Il convient de noter que le conflit entre ces acteurs est réel. Les tactiques des deux s'affrontent, tout en étant complémentaires de leurs patrons. Le bolsonarisme défend un isolement mitigé pour lutter contre le coronavirus et a pour drapeau politique la fin de la démocratie, avec la fermeture du Congrès, du STF, le contrôle des grands médias, etc. Les acteurs abrités dans les institutions de la démocratie bourgeoise, en revanche, demandent l'isolement social contre le corona. Entre eux, ils avertissent que si beaucoup sont contaminés, les dommages à l'économie seront encore plus importants, car les travailleurs malades ne pourront pas pointer et les gens ne consommeront pas. Et ils demandent une aide « humanitaire » pour les plus démunis, en plus de l'aide aux entreprises. En tant que drapeau politique, ils ont "Fora Bolsonaro", et ils visent à redevenir les protagonistes représentant la bourgeoisie. Il s'avère que les deux camps sont au service du même projet et de la même classe.
Jusqu'à présent, les organisations de travailleurs n'ont pas compris que leurs attaques ne devaient pas simplement être dirigées contre les acteurs, mais contre leurs patrons et leur projet capitaliste néolibéral. Penser que le problème est la « folie » de Bolsonaro, c'est se limiter à une vision superficielle et illusoire de la scène politique. Il faut aller beaucoup plus loin. Rester dans le pot appelé par Globo, dans les "Fora Bolsonaro", dans une situation où les forces populaires sont si faibles, ne résout pas leurs problèmes, ni ne leur permet d'accumuler des forces pour les résoudre à l'avenir. Allez avec les acteurs de soutien.

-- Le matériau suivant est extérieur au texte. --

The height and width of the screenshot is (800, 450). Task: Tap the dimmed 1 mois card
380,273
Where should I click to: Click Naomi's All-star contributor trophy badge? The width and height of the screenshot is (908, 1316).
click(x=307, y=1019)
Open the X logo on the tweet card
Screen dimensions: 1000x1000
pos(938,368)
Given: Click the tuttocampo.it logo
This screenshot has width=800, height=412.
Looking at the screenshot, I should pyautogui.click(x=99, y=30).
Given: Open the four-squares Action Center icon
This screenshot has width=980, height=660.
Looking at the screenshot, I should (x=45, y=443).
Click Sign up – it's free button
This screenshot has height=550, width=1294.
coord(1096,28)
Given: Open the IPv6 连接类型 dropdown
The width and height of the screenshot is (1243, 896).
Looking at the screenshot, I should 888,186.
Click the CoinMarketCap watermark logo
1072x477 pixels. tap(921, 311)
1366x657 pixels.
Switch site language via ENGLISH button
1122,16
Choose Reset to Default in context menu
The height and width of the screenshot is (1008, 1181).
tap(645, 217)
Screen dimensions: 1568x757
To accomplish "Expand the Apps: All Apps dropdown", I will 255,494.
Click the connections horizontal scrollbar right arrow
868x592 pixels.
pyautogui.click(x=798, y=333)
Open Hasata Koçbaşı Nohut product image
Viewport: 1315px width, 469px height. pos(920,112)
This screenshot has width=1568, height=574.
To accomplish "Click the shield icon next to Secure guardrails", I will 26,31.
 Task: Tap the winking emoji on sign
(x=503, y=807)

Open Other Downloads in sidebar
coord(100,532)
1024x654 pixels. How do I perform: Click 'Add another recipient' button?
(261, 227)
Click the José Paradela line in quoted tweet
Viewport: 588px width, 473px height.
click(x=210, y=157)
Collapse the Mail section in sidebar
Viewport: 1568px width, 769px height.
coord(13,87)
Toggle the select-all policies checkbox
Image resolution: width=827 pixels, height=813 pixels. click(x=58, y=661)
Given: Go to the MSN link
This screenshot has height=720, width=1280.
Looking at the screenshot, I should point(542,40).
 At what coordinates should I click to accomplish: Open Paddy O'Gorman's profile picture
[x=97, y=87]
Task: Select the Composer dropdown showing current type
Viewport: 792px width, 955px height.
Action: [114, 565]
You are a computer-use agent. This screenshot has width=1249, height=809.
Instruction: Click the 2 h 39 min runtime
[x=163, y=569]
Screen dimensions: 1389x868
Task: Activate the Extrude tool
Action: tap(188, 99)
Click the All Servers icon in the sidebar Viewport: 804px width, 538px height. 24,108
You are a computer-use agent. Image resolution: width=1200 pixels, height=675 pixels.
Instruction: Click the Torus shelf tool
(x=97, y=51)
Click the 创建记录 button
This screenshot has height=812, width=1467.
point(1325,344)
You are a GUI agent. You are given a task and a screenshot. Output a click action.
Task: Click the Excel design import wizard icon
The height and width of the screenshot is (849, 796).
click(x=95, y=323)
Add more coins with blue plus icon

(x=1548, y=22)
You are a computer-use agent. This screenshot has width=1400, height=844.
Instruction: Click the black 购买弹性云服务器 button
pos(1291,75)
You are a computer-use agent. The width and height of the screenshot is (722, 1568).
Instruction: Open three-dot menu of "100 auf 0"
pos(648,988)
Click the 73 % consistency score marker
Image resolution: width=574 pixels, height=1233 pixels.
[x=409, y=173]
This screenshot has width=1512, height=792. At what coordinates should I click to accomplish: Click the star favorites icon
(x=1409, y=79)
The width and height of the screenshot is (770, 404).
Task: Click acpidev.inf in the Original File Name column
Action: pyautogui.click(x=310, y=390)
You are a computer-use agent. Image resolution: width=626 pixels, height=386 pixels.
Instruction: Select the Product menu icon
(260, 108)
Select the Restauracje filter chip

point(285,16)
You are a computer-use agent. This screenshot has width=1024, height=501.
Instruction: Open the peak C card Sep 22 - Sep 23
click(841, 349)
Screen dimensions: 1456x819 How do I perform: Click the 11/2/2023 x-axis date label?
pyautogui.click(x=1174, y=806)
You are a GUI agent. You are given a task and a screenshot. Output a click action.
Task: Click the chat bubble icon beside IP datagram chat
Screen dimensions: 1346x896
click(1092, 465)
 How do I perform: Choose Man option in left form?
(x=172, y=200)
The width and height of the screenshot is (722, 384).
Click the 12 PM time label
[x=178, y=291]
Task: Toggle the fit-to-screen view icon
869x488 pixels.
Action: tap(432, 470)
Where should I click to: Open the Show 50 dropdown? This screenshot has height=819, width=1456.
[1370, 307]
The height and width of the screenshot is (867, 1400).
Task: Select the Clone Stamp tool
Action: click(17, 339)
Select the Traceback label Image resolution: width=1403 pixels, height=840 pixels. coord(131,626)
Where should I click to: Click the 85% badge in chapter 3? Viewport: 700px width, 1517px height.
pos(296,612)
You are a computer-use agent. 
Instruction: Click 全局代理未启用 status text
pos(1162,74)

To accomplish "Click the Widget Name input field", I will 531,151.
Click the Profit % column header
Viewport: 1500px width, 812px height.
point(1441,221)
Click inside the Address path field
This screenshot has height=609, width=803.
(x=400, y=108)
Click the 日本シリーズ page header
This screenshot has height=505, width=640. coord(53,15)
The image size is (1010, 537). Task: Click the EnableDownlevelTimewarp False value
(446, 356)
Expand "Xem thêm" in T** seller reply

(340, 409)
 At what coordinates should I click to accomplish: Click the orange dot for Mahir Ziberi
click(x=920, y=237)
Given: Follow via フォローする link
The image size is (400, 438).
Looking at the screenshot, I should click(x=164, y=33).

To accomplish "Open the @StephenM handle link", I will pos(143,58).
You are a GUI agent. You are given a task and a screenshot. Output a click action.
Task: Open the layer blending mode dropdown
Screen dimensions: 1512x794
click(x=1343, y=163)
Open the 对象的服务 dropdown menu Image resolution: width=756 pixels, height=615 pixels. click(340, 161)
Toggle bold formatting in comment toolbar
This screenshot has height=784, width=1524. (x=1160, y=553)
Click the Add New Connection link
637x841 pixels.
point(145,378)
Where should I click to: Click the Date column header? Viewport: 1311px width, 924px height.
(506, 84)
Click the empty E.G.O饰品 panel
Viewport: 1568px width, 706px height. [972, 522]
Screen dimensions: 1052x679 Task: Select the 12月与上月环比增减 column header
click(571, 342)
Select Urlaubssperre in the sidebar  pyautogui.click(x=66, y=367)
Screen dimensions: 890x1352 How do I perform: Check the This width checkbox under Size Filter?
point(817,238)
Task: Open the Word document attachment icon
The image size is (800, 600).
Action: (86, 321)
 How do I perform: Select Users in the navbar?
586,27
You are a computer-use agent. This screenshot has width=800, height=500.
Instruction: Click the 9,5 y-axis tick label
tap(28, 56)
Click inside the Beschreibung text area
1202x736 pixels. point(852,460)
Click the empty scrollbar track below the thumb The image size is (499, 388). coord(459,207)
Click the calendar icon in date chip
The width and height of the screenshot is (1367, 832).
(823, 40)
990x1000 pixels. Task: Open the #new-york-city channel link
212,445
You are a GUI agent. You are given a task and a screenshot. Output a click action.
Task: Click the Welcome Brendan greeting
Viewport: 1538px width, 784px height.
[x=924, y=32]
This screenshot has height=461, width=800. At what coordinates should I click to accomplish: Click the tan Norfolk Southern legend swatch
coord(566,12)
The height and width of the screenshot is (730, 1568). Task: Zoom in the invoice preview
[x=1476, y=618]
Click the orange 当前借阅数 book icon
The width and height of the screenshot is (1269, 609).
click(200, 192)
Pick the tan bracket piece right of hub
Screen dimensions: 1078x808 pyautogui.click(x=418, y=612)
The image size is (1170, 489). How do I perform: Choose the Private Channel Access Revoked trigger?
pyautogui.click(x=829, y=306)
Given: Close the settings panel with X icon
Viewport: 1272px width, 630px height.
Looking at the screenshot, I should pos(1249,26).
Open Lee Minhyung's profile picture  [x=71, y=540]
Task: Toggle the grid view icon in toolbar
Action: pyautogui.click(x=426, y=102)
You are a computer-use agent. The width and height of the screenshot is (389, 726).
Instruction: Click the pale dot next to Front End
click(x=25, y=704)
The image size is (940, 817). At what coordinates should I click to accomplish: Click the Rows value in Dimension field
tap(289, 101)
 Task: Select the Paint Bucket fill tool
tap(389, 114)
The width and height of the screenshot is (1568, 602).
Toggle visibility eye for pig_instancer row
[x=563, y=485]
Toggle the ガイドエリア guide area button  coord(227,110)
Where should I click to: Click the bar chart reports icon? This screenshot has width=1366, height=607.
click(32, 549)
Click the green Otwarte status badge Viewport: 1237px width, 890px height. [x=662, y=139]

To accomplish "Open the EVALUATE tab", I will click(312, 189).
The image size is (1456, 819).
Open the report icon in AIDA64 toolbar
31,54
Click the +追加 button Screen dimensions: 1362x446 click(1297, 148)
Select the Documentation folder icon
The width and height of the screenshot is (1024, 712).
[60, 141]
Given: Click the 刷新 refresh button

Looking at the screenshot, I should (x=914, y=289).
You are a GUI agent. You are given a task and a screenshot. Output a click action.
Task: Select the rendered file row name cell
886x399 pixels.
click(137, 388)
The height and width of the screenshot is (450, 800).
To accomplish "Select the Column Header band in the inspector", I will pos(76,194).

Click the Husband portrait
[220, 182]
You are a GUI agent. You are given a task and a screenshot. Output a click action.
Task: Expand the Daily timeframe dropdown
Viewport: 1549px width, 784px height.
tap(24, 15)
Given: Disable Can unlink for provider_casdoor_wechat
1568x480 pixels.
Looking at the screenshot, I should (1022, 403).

Il appartient aux organisations populaires de lancer des slogans qui, comme Rede Globo, demandent la protection économique et humanitaire des travailleurs face à la pandémie de Covid-19. Nous devons nous différencier de ces acteurs à certains égards. D'abord, exiger des mesures qui chargent la bourgeoisie pour protéger le travail, comme l'impôt sur les grandes fortunes, faisant sortir les ressources de ceux qui peuvent et doivent les payer. Deuxièmement, qu'il s'agit de mesures robustes, et non de simples miettes, suffisantes uniquement pour une certaine survie pendant la pandémie. Troisièmement, nous nous démarquerons en ne renonçant à aucun moment à ces revendications. Après tout, après le coronavirus, la bourgeoisie ne continuera pas à soutenir les mesures d'aide aux travailleurs. Mais la crise économique restera longtemps. Chômage, arriérés de salaire, faim, etc. Et les travailleurs continueront d'avoir besoin des mesures de secours prévues pendant la pandémie et bien d'autres. Qu'il y ait lutte des classes, départs autoritaires ou retour d'anciens représentants bourgeois au commandement dépendra de l'avant-garde des classes populaires. Elle ne doit pas être trompée et divertie par la scène politique.
*Hérick Argolo est membre de la Consultation Populaire de Sergipe.